• **Stated problem**
According to the post on bias in the .NET random number generator, are odd or even numbers far more likely from System.Random.Next(0, int.MaxValue) and System.Random.Next(int.MaxValue)?

• **Excerpt**

________________________

27/8/2017, 16:50

Bias in the .NET random number generator

In this post we will see that when prompted to provide random positive integers, the default .NET Framework random number generator has a strong bias in its least significant bit.



Background


At my work, a good amount of time is spent doing simulation modeling: Analyses of computational algorithms whose underlying variables are governed by probability distributions, and which may be studied by running the systems with concrete samples when actual analysis in infeasible. In fact, even when analytical studies of such systems are possible, simulation tends to be faster to implement. Moreover, working in a Microsoft-oriented company, much time is spent together with the .NET Framework whose class library includes a pseudo-random number generator, which we will refer to as System.Random.



For such a generator to be useful in the context of simulation, it must have certain properties. In particular we require that it has no apparent bias. For example, if a generator can produce integers, one way to use it for simulating the flipping of a fair coin would be to take such an integer, and associate it to the events of heads/tails if the integer is odd/even respectively. In this case, if the generator is biased towards even integers, it is clearly inadequate for the task at hand.



Now, one does not have to search long on StackOverflow to find claims that System.Random is not useful in the context of simulation, but what is harder to find are good reasons for why this would be the case; in particular, the Microsoft documentation of the generator makes no such disclaimers.



Here, we will show that System.Random.Next(0, int.MaxValue) and System.Random.Next(int.MaxValue), which both give a "random" integer between \(0\) and \(2^{31}-2\) (both inclusive), have much greater probabilities of returning odd numbers than even numbers. This is the case for version 4.7 and earlier versions of the .NET Framework.



The algorithm


The source code for System.Random is available through Microsoft's Reference Source, allowing us to directly review the algorithm for potential issues. The algorithm for Random.Next(b), which gives an integer between \(0\) and \(b-1\) amounts to the following:

1. Take a random integer between \(0\) and \(2^{31}-2\).
2. Divide the integer by \(2^{31}-1\) to get a double-precision floating-point between \(0\) and \(1\).
3. Multiply this floating-point with \(b\) to get a number between \(0\) and \(b\).
4. Take the integer part of this new number to get an integer between \(0\) and \(b-1\).

Arguably the first point above is the most interesting one, but for the purposes of this post, we will simply assume that the integer random number generation is perfect, and consider only the implications of the floating-point conversions that follow. As it turns out, the integer generation itself has a number of issues, which I might cover in a follow-up post; for now, let me refer to this draft in which the algorithm, and some of its issues, are discussed in detail.

________________________

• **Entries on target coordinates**
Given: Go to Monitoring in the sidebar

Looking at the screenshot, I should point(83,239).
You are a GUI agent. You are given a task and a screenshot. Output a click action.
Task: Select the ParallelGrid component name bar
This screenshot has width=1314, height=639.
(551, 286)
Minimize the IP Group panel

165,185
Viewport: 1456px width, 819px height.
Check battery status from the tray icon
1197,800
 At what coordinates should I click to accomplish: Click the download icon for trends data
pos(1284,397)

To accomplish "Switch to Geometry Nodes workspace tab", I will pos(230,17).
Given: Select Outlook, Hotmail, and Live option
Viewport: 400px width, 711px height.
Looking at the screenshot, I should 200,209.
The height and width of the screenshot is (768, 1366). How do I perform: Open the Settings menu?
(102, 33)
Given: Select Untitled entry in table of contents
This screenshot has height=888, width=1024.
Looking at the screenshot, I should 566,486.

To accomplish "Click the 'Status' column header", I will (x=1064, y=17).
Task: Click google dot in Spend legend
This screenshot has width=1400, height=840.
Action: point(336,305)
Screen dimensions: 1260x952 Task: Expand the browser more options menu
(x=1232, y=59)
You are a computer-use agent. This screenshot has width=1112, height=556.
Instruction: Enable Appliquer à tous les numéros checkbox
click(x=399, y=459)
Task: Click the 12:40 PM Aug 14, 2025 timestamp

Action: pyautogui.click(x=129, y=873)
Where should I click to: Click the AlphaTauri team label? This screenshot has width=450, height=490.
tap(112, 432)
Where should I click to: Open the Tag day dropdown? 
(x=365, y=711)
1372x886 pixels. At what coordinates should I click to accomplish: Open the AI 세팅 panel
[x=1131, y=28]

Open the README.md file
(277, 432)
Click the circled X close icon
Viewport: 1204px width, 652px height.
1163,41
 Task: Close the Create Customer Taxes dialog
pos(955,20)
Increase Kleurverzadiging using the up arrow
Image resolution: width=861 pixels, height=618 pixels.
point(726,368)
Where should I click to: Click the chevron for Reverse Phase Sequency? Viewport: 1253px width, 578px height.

________________________

• **Expected answer**
Odd numbers.